• [Exercise inputs]:

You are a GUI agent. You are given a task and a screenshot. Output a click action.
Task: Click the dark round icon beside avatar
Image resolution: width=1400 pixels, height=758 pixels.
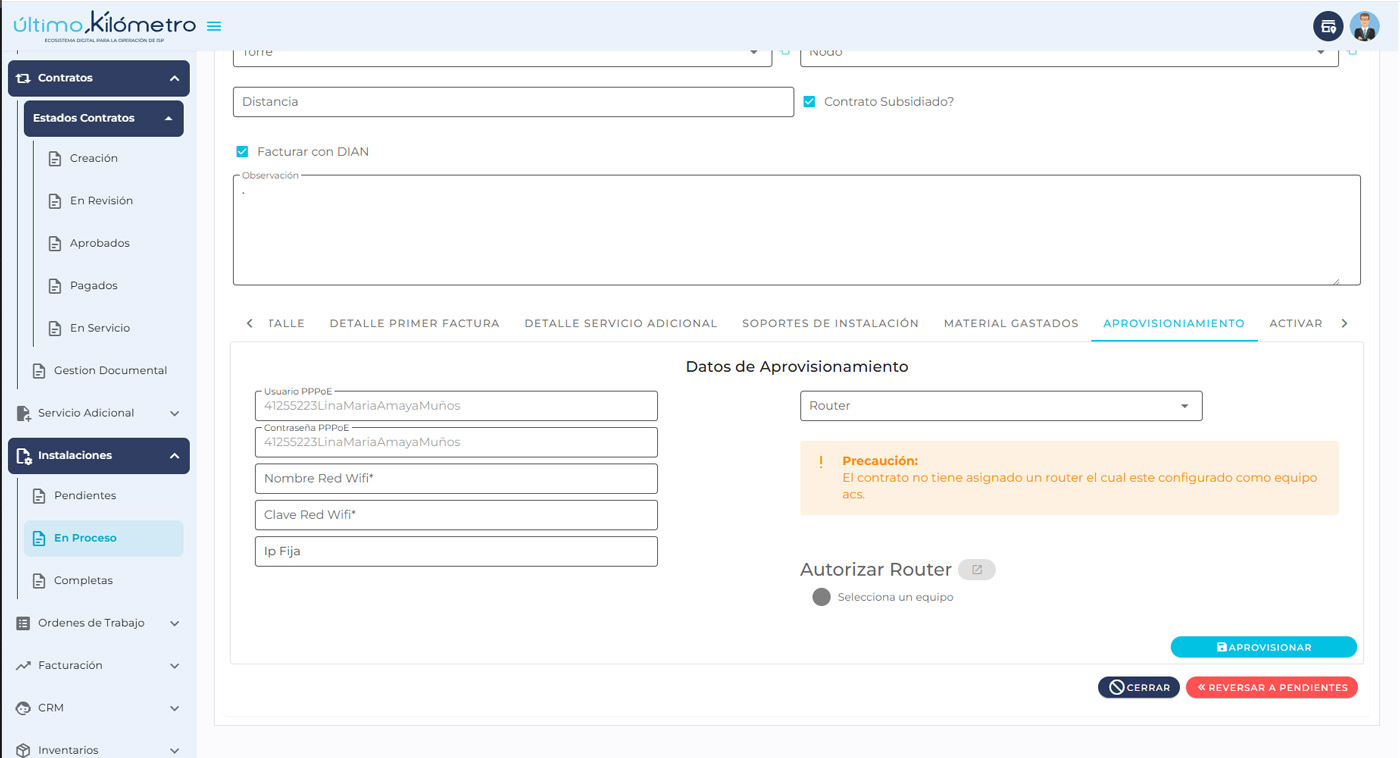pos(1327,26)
---
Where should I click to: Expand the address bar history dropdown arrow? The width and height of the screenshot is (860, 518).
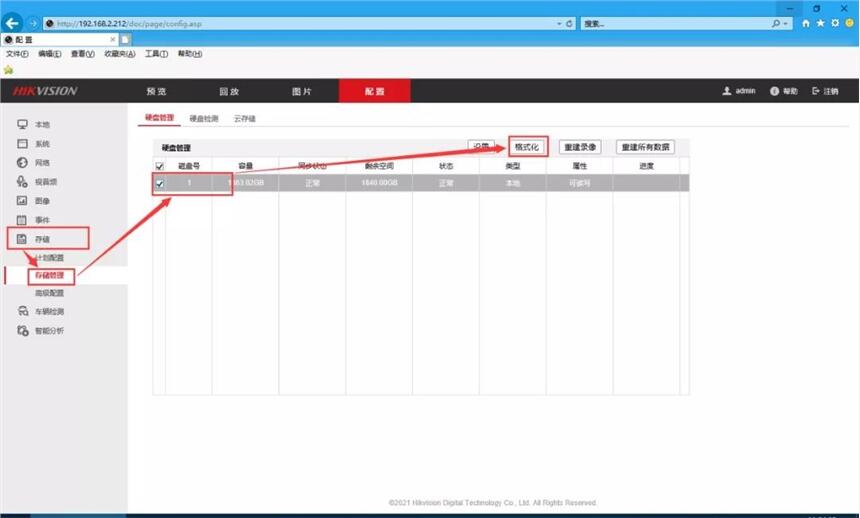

• [What the exercise asks]:
Where a line above includes "screenshot", copy that line.

• [Solution below]:
You are a GUI agent. You are given a task and a screenshot. Output a click action.
Where should I click to: Expand the address bar history dropdown arrow? The width and height of the screenshot is (860, 518).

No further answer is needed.